UnoSearch stopped describing itself as an “AI-powered SEO” platform. It now tells prospective clients it helps brands appear inside ChatGPT answers, a claim verifiable in an open browser in under a minute. “Vague AI claims decay,” Srivastava says. “Specific AI outcomes compound.” The company’s DigiOps reporting platform gives clients direct dashboard access to automated strategy performance in real time, making client-side verification the default rather than the exception.
Pramod Pawar of Hansa Research Group advocates a structural fix at the organizational level. Every AI-related marketing claim should pass a cross-functional review involving product, engineering, legal, and marketing teams, checked against demonstrably live functionality and not against the product roadmap. The governance failure most brands encounter, Pawar argues, is that marketing moves faster than product: the claim enters the market before the capability is ready to demonstrate, and the gap between the two is where the liability accumulates.

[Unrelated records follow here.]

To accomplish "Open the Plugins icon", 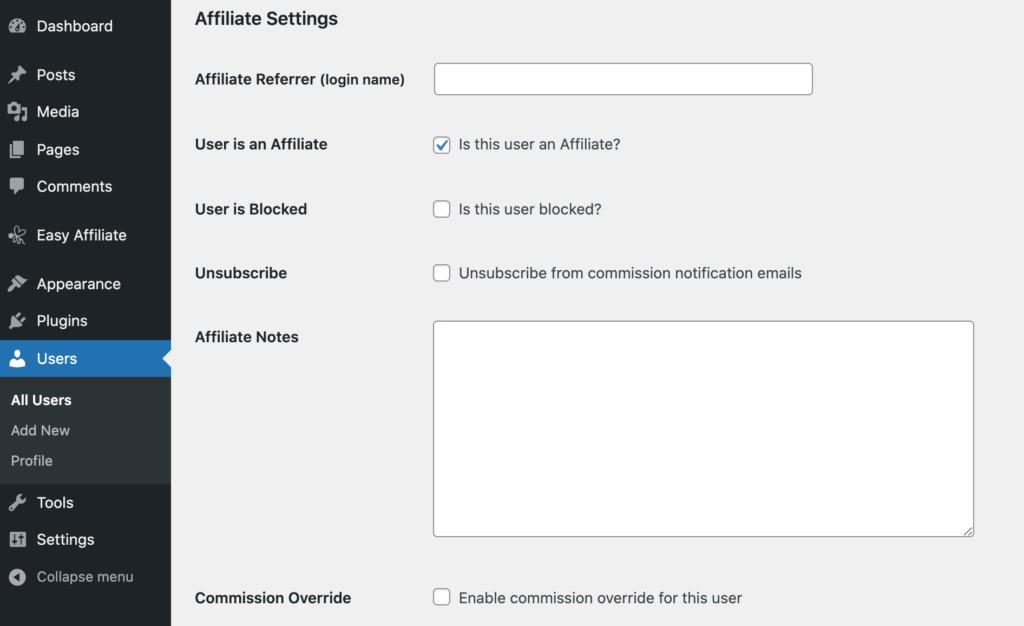I will pos(17,320).
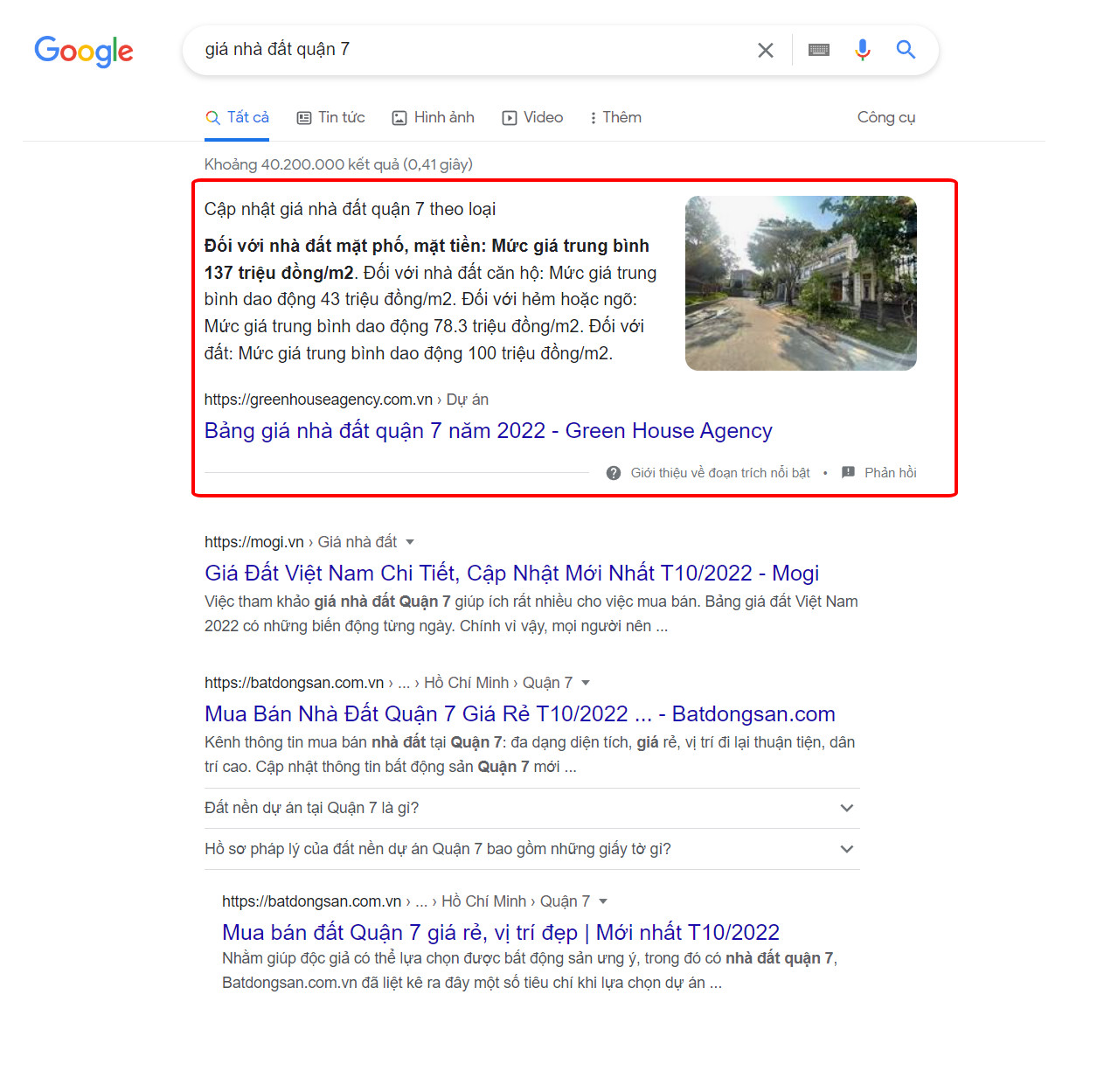1097x1092 pixels.
Task: Clear the search query with X icon
Action: [x=765, y=50]
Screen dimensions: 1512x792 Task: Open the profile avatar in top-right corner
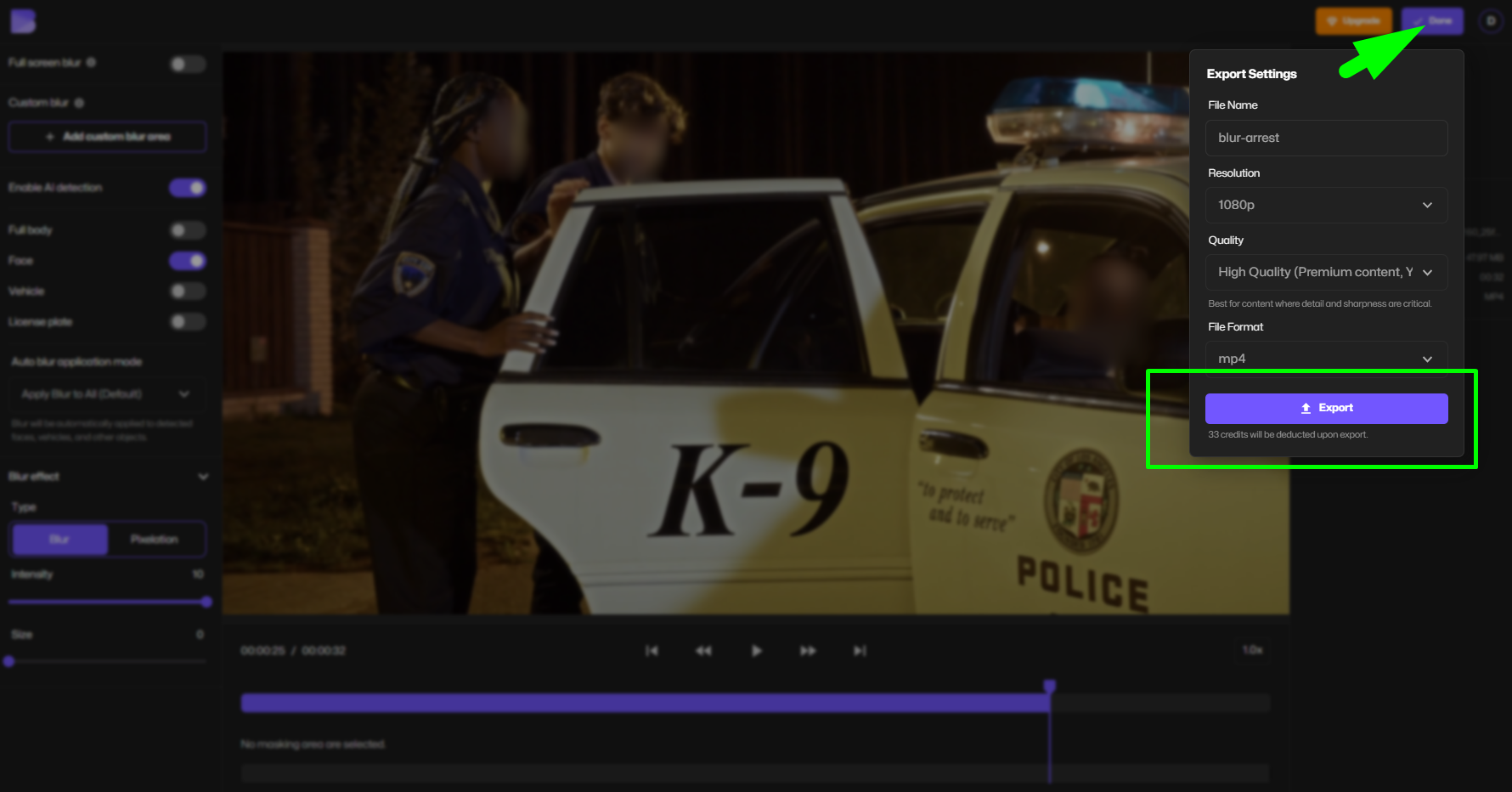click(x=1491, y=20)
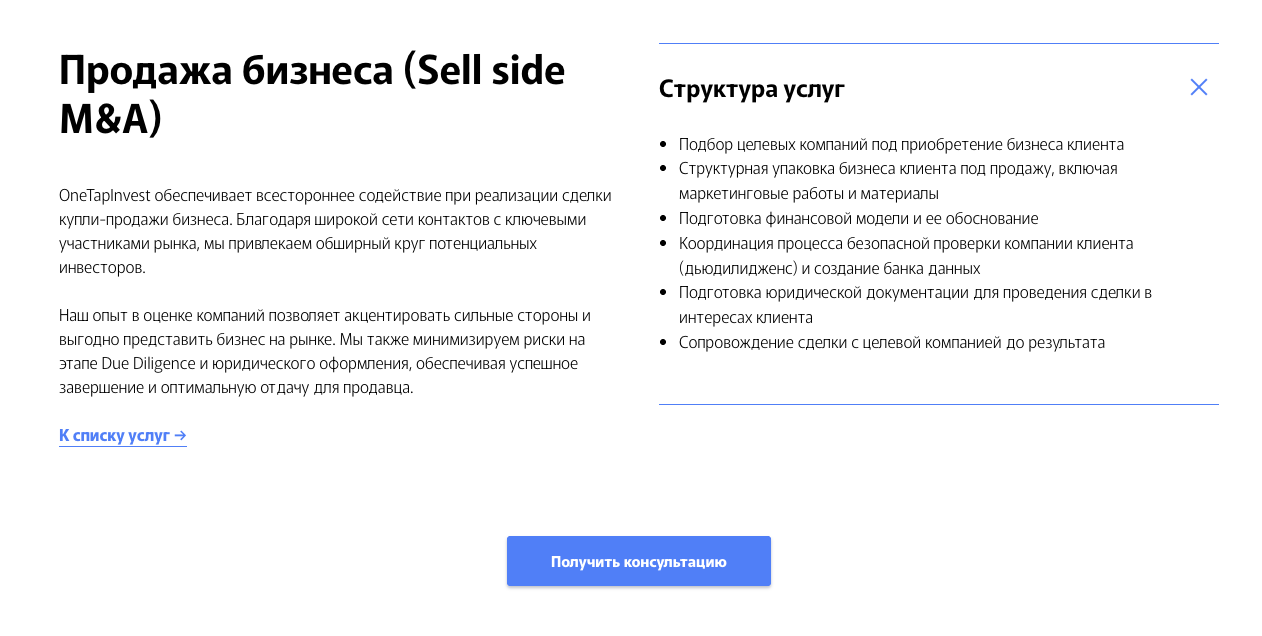Select the Подбор целевых компаний list item

(x=901, y=144)
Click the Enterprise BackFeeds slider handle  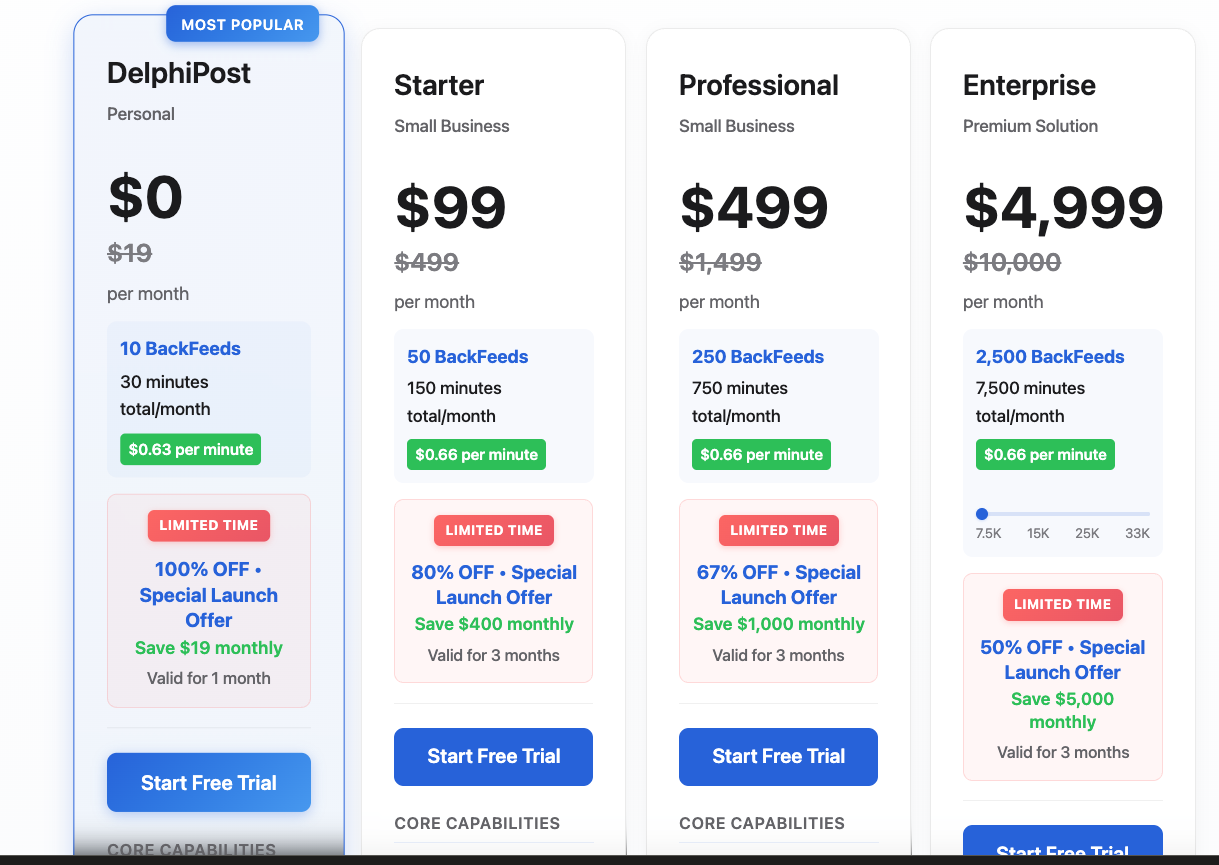(x=982, y=513)
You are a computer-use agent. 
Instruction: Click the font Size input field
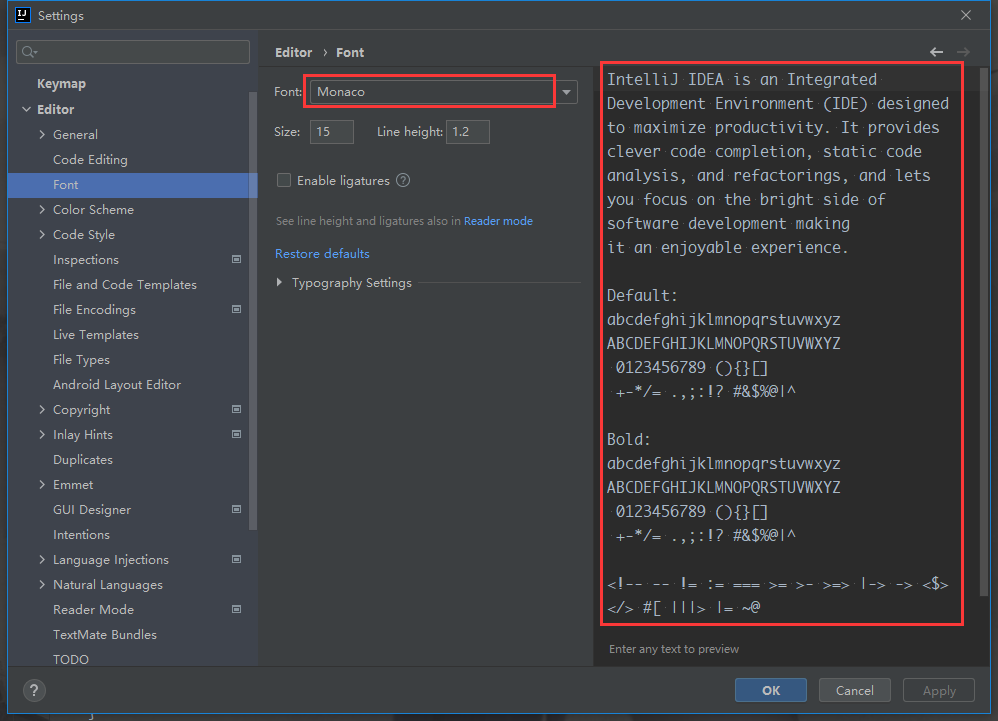point(331,132)
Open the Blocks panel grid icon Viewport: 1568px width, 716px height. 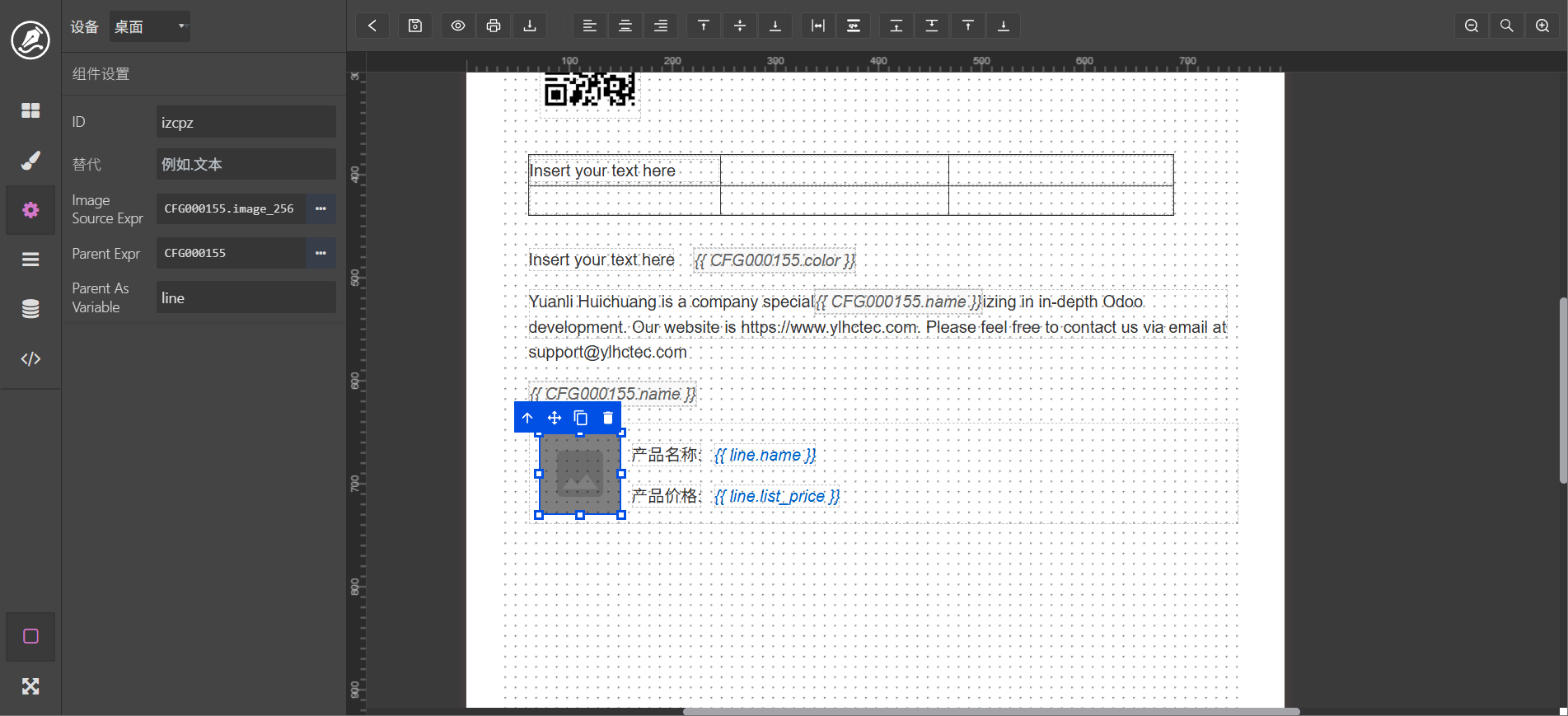point(30,110)
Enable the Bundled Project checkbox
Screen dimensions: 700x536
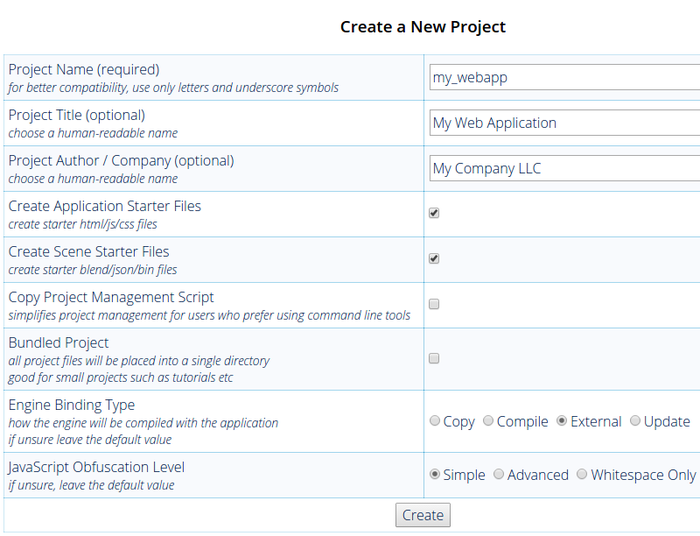[x=434, y=358]
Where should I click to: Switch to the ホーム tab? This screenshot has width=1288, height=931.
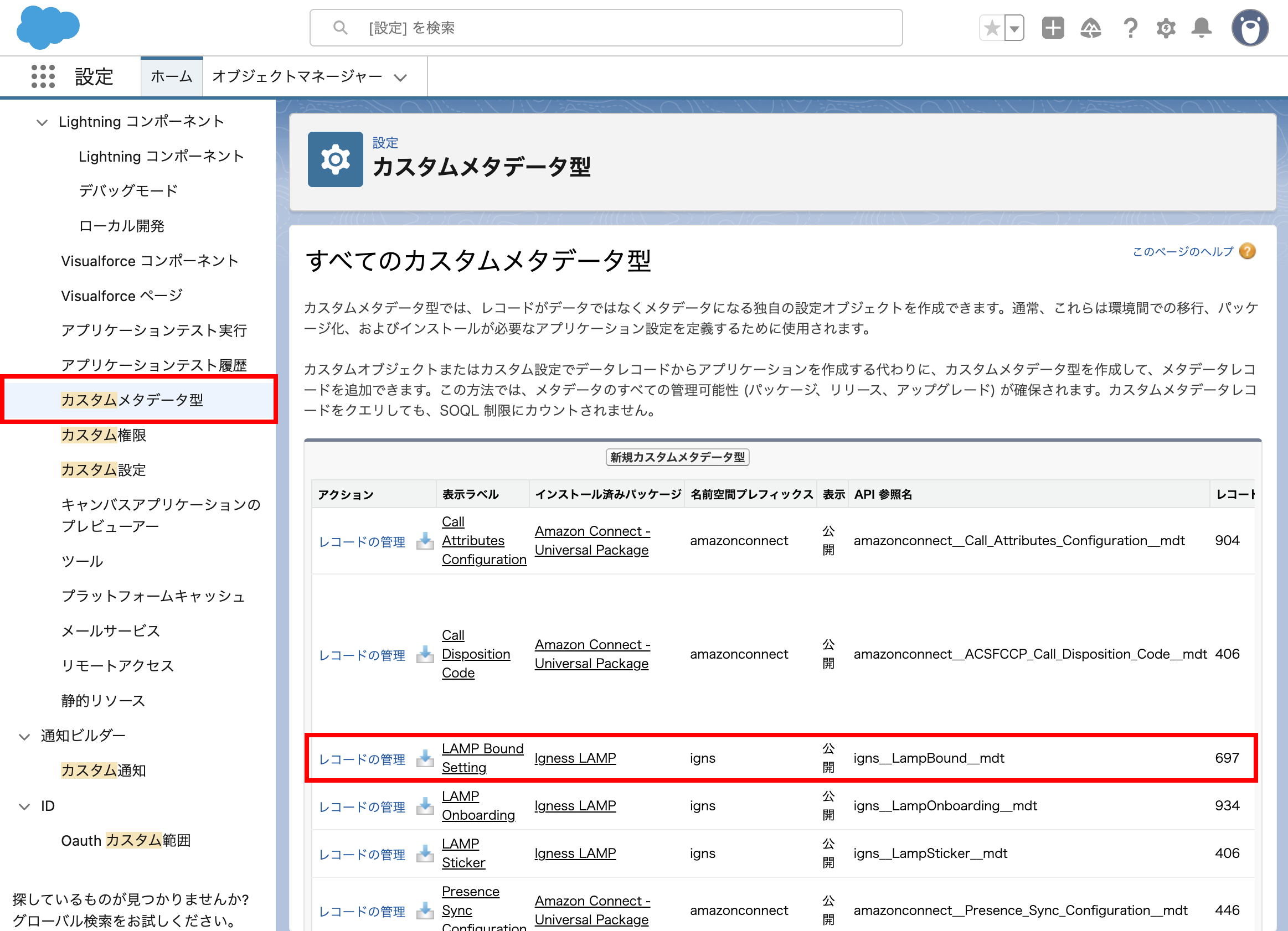(x=172, y=76)

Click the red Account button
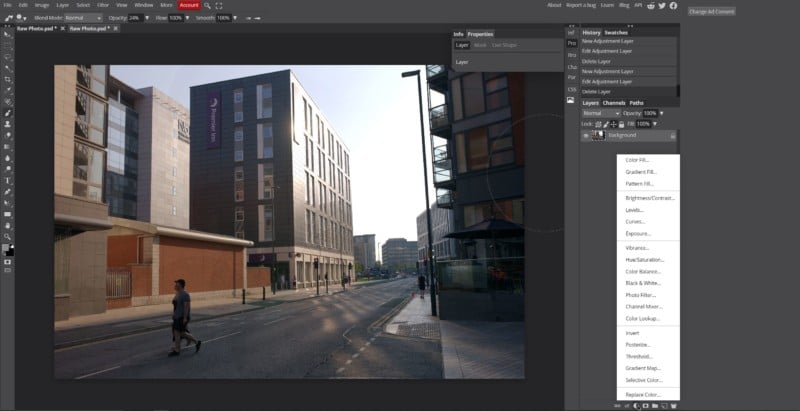click(188, 5)
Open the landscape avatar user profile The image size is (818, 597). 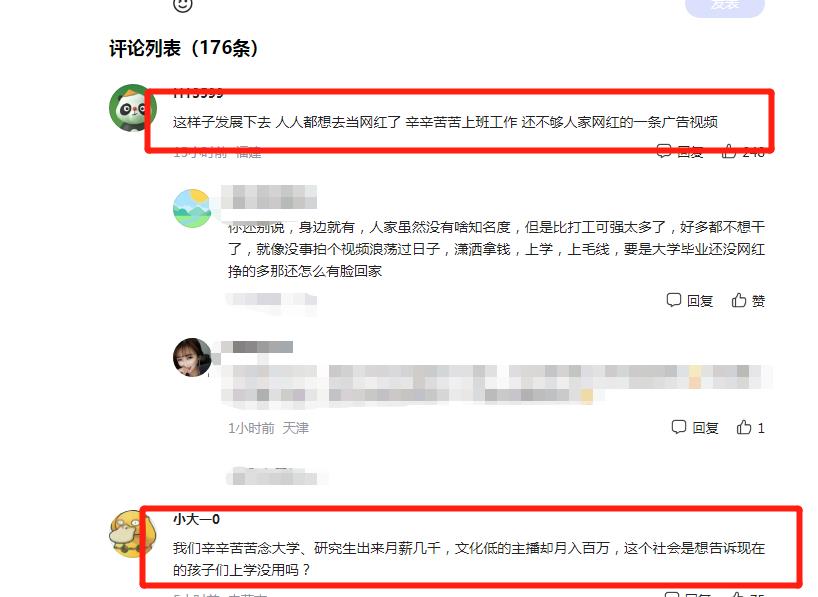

Kartik Mehta, Chief Business Officer and Head of Asia at Channel Factory, the brand suitability platform, draws the operational division explicitly: human-driven creative covers messaging, emotional framing, and artistic direction; AI-powered scale and suitability runs behind the scenes, analyzing placement environments to ensure brand-safe, contextually aligned delivery for those human-made campaigns. “An over-reliance on automated content creation invariably triggers a trust deficit,” Mehta says, adding that Channel Factory’s architecture treats the two layers as distinct and complementary rather than interchangeable.
Where the Trust Dividend Lives
The consumer backlash against AI labels and the consumer preference for AI recommendations coexist in the same market, serving the same shoppers. The data that separates the two behaviors comes from conversion analytics, not brand sentiment surveys.
A 12-month Google Analytics study by Visibility Labs, covering 94 e-commerce sites through 2025, found that ChatGPT-referred shoppers converted at 31% higher rates than non-branded organic search: 1.81% versus 1.39%, outperforming organic in 10 of the 12 months analyzed. Similarweb data across a broader e-commerce sample found AI referral traffic converting at 11.4% against 5.3% for organic search. Visibility Labs attributes the gap to “intent compression”: users arrive at a product page from an AI recommendation having already compared alternatives and refined their requirements inside the conversation. By the time they click through, the consideration stage is largely complete.
The three positioning strategies most visible in the current market produce measurably different outcomes:
| Strategy | Claim example | Consumer-verifiable | Trust signal |
|---|---|---|---|
| AI-label marketing | “AI-powered customer experience” | No | Purchase intent drops on disclosure (Nuremberg Institute, 2025) |
| Outcome-led claims | “Resolves tickets 40% faster via ML triage” | Yes, in 60 seconds | Attributable, auditable in real time |
| AI in recommendation engines | Platform-driven product surfacing (ChatGPT, etc.) | N/A to consumer | 31% higher conversion than non-branded organic search |
Srivastava describes the gap in commercial terms: the conversion premium from AI recommendations comes from those recommendations feeling like knowledgeable guidance to users who sought them out. The same consumers, encountering an “AI-powered” badge on the product itself, register the response the Nuremberg Institute measured: reduced purchase intent, present before any quality judgment is made. The variable in both cases is whether the consumer encountered the AI or was told about it.
The brands now capturing that conversion premium are those that never made “AI-powered” the pitch in the first place.